Duke Humphrey, to dine with, to go without dinner; ‘He may chaunce dine with duke Homphrye tomorrow’, Sir Thos. More, iv. 2. 361. One who had no prospect of a dinner would walk in St. Paul’s, under the pretence of going to see Duke Humphrey’s monument there; on the chance that he might meet there some acquaintance who would invite him. But Duke Humphrey was actually buried at St. Albans (see Stowe’s Survey, ed. Thoms, 125). Cp. Mayne, City Match, iii. 3 (Plotwell and Timothy).
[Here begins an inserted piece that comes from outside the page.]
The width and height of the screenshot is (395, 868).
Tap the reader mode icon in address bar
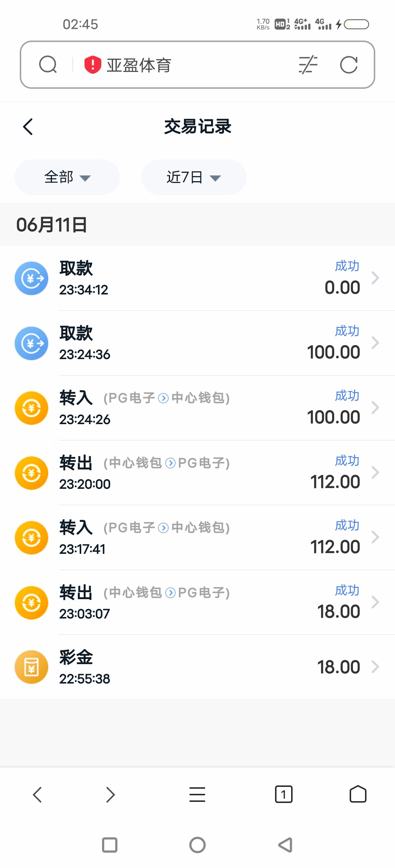coord(308,65)
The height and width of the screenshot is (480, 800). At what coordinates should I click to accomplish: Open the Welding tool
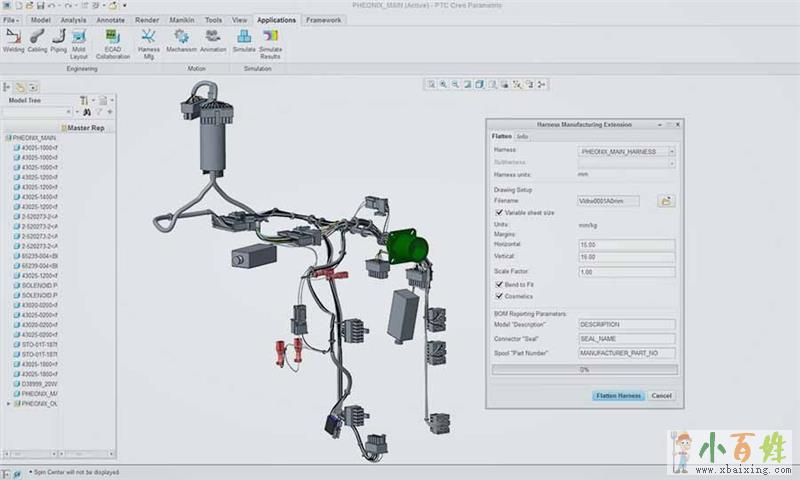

See Nares.

dulcet, the dowcet of a stag. Stanyhurst, tr. of Aeneid, i. 219. A latinized form; see [dowcets].

dumbfounding, a stupefying; said to mean a rough amusement in which one person struck another hard and stealthily upon the back; ‘That witty recreation, called dumbfounding’, Dryden, Prologue to the Prophetess, 47. See EDD. (s.v. Dumbfounder).

dummerer; see [dommerar].

dump, a fit of abstraction or musing; ‘I dumpe, I fall in a dumpe or musyng upon thynges’, Palsgrave; ‘Lethargic dump’, Butler, Hudibras, i. 2. 973; a fit of melancholy, ‘In doleful dump’, id., ii. 1. 85; a plaintive melody or song, Two Gent. iii. 2. 85; used of a kind of dance, ‘The devil’s dump had been danced then’, Fletcher, Pilgrim, v. 4 (Roderigo).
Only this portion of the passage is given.